2015-03-05 15:37:19

by Johannes Berg

[permalink] [raw]
Subject: [RFC] mac80211: lock rate control

From: Johannes Berg <[email protected]>

Both minstrel (reported by Sven Eckelmann) and the iwlwifi rate
control aren't properly taking concurrency into account. It's
likely that the same is true for other rate control algorithms.
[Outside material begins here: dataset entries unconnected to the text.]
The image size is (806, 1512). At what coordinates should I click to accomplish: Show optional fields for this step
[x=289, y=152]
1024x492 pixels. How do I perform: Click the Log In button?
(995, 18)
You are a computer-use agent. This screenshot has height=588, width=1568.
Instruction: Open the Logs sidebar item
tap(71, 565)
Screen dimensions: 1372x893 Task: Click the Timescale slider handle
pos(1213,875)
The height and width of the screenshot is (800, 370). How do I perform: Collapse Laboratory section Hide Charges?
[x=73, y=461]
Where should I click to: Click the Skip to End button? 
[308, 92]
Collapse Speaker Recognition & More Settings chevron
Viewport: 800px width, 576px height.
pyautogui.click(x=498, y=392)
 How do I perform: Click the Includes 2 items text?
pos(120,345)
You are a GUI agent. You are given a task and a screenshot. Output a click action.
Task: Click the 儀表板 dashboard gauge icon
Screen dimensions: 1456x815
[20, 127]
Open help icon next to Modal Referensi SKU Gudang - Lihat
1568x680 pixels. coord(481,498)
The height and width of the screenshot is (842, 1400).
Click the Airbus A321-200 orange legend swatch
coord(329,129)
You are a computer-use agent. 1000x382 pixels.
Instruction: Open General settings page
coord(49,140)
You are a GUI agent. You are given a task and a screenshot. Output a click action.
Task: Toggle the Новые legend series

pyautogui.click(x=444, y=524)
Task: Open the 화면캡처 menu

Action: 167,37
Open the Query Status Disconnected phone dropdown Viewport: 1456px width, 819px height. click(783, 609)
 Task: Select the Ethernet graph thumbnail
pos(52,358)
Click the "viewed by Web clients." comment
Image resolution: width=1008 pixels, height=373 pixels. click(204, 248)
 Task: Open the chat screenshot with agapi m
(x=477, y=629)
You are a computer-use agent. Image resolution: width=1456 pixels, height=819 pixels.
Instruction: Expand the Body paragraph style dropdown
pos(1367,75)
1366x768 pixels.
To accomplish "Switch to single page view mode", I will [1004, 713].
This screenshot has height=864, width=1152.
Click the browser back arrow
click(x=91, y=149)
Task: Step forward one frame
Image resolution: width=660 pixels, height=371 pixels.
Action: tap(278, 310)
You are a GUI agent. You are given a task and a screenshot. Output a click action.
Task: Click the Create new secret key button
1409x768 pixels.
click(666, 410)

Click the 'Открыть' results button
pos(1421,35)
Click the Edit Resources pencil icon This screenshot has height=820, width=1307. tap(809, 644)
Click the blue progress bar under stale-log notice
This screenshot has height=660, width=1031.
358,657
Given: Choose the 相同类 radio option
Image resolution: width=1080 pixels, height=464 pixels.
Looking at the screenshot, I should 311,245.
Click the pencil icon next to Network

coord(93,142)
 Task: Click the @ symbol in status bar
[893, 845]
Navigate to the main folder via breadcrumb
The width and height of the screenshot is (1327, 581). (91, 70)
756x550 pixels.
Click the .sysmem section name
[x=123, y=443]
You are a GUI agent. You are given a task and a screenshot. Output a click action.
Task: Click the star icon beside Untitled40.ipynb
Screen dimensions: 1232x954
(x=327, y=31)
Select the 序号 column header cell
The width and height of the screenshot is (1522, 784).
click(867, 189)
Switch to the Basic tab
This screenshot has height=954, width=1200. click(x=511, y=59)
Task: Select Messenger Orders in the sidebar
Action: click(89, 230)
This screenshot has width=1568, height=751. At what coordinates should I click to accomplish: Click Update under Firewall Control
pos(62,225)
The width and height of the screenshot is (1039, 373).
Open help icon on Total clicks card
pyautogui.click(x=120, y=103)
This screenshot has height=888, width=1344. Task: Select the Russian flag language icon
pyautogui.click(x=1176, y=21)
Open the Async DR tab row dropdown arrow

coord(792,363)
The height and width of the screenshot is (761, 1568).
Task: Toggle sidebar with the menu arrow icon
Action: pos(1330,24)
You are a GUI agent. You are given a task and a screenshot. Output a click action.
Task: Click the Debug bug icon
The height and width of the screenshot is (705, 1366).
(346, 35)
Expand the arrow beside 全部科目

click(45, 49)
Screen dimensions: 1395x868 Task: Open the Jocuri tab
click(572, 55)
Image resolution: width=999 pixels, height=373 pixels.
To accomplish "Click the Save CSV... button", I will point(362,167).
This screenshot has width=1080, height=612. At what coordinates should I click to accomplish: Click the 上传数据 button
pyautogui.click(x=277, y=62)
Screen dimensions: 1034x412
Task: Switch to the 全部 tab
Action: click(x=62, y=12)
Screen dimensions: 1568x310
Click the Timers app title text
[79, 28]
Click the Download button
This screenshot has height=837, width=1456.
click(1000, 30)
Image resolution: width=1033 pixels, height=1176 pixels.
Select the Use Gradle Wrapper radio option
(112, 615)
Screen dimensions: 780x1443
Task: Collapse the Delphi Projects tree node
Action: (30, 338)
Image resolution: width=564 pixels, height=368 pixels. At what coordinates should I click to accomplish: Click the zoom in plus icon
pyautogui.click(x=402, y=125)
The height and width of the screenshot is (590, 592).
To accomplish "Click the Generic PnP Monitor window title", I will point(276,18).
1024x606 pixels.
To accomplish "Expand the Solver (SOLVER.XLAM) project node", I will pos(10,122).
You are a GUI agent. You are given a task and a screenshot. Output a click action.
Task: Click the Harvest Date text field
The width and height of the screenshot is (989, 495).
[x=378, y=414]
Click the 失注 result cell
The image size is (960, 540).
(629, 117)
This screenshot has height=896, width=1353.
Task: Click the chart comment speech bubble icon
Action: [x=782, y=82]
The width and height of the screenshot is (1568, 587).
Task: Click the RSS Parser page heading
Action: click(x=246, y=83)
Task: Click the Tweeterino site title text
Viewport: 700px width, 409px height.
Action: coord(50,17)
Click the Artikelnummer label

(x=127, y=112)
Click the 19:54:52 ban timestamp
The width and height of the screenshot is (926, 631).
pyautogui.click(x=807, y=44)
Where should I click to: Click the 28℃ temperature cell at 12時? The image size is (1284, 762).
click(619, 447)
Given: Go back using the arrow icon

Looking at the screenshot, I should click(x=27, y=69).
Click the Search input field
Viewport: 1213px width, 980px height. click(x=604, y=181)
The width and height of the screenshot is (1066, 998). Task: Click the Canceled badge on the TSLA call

In the case of minstrel this manifests itself in crashes when an
update and other data access are run concurrently, for example
when the stations change bandwidth or similar. In iwlwifi, this
can cause firmware crashes.

Since fixing all rate control algorithms will be very difficult,
just provide locking for invocations. This protects the internal
data structures the algorithms maintain.

I've manipulated hostapd to test this, by having it change its
advertised bandwidth roughly ever 150ms. At the same time, I'm
running a flood ping between the client and the AP, which causes
this race of update vs. get_rate/status to easily happen on the
client. With this change, the system survives this test.

Reported-by: Sven Eckelmann <[email protected]>
Signed-off-by: Johannes Berg <[email protected]>
---
net/mac80211/rate.c | 2 ++
net/mac80211/rate.h | 12 +++++++++---
net/mac80211/sta_info.c | 2 +-
net/mac80211/sta_info.h | 1 +
4 files changed, 13 insertions(+), 4 deletions(-)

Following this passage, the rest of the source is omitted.